What is probate?
Probate is the process by which legal title to property is transferred from the deceased person’s estate to his/her beneficiaries. The probate process involves the following:
- proving that the deceased person’s Will is valid;
- hearing any objections to the Will;
- identifying and listing the deceased person’s property;
- appraising the property;
- paying any outstanding debts and taxes that are owed; and
- distributing the remaining property according to the deceased person’s Will.
In Maryland and Washington, D.C., if a person dies without a Will, the same process occurs except that the probate court appoints a person to handle any claims against the estate, pay creditors and then distribute any remaining property in accordance to state laws, which may be very different from your wishes.

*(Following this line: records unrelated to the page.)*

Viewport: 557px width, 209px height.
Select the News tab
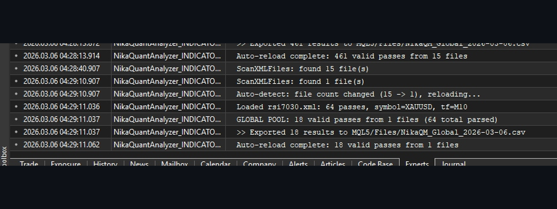139,163
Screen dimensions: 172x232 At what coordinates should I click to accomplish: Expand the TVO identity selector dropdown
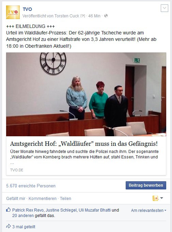point(158,198)
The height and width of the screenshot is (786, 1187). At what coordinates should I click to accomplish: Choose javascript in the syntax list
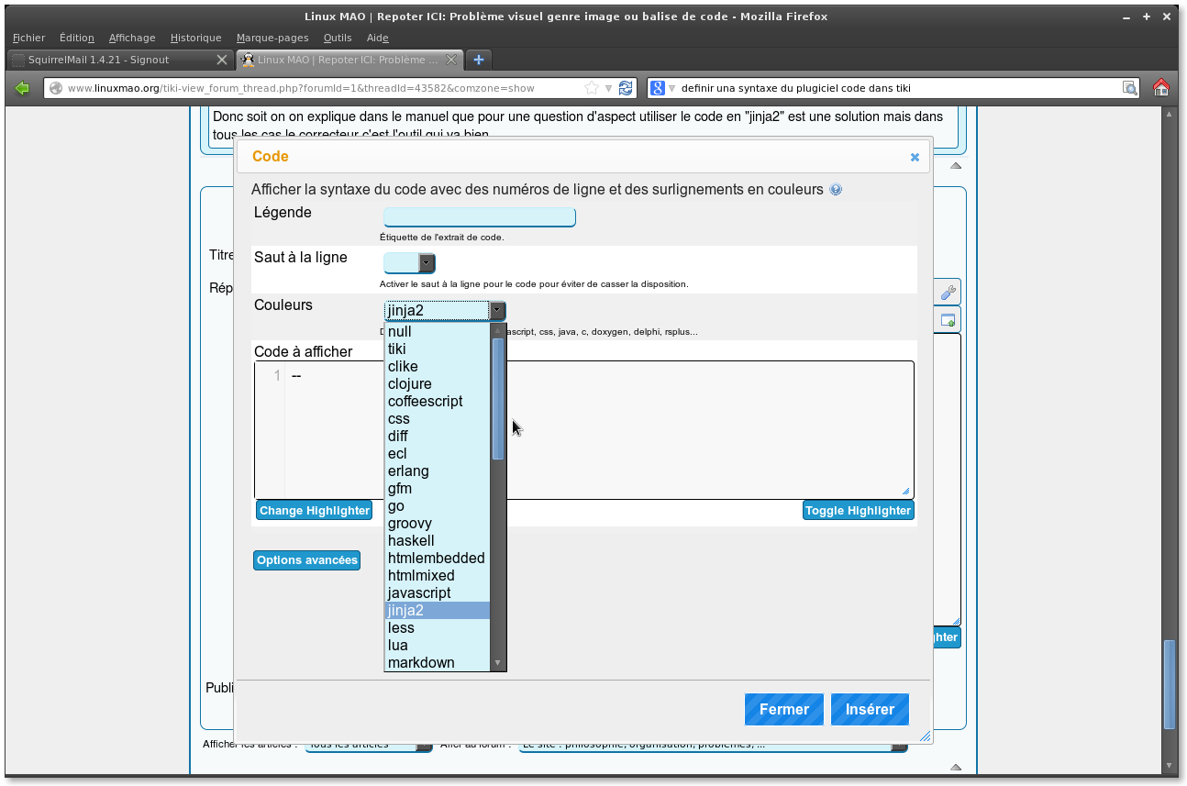click(419, 592)
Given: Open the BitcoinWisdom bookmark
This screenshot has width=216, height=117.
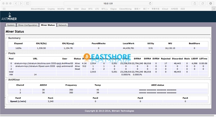Looking at the screenshot, I should [38, 9].
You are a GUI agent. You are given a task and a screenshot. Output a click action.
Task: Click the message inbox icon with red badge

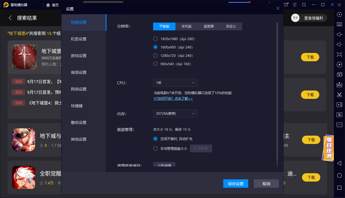pos(286,4)
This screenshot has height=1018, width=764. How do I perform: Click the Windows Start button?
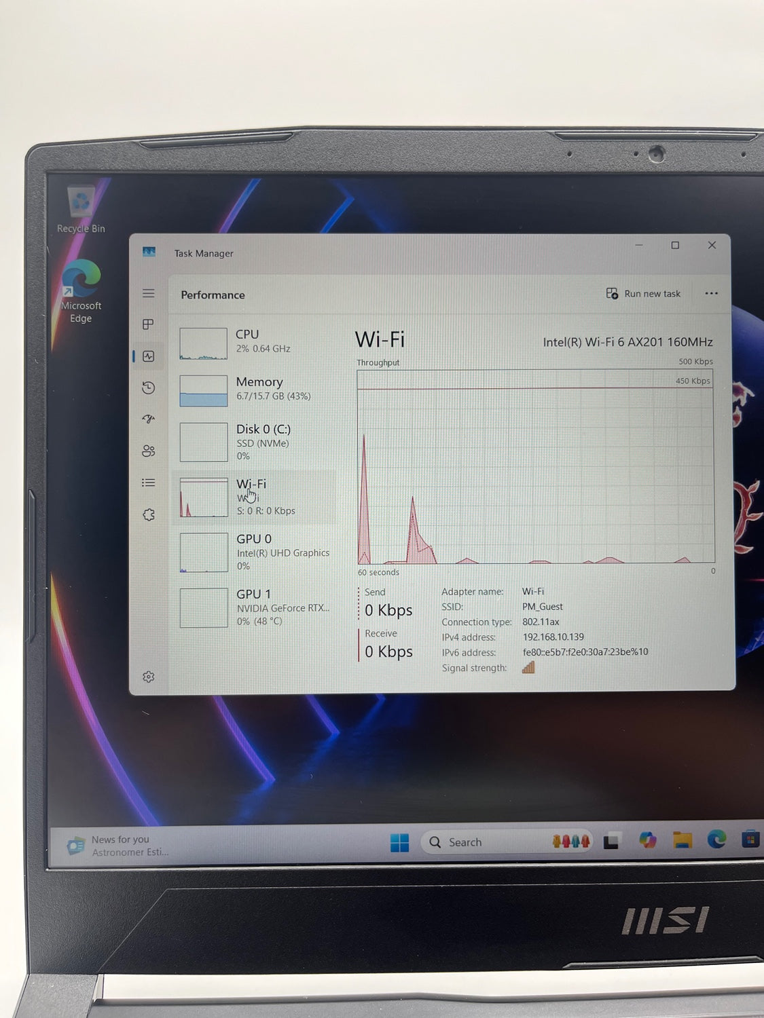[x=399, y=842]
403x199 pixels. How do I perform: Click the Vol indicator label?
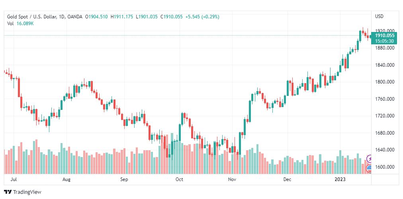tap(10, 24)
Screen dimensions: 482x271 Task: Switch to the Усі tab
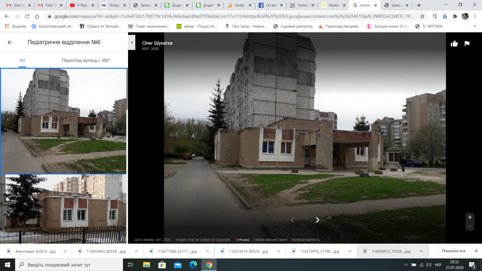coord(22,61)
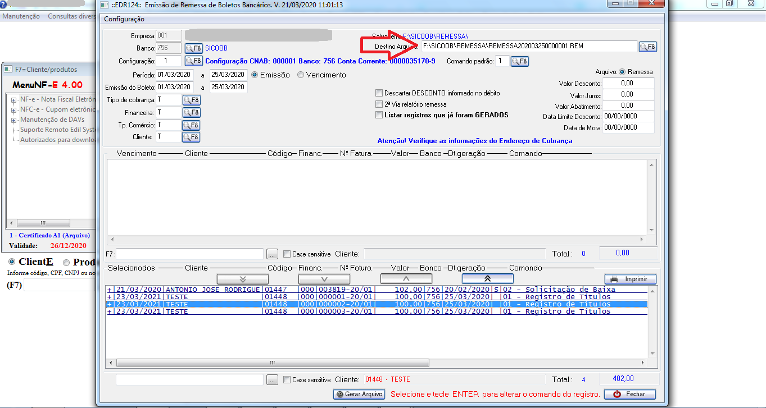Click the double-up arrow remove-all button
This screenshot has height=408, width=766.
[487, 279]
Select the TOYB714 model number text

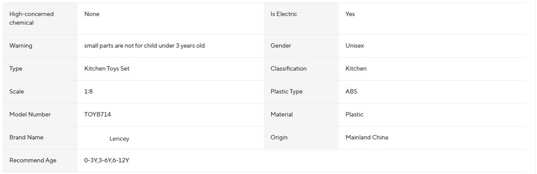coord(95,115)

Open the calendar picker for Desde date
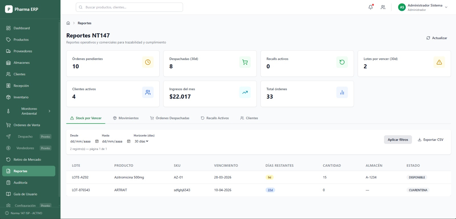click(97, 141)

Your executor is the person who finds, secures, and manages your assets during the probate process, which can take anywhere from a few months to a year. Depending on the contents of your Will and on the amount of debt you owe, your executor may have to sell your property. For example, if you owe many debts, your executor might sell some of your property to pay the debts. Or, if your Will makes a number of cash bequests to beneficiaries and your estate consists of non-cash property, your executor might sell your non-cash property to produce cash to be given to your beneficiaries.
When drafting your Will and estate plan, it is important to seek legal advice and guidance to ensure your wishes are carried out.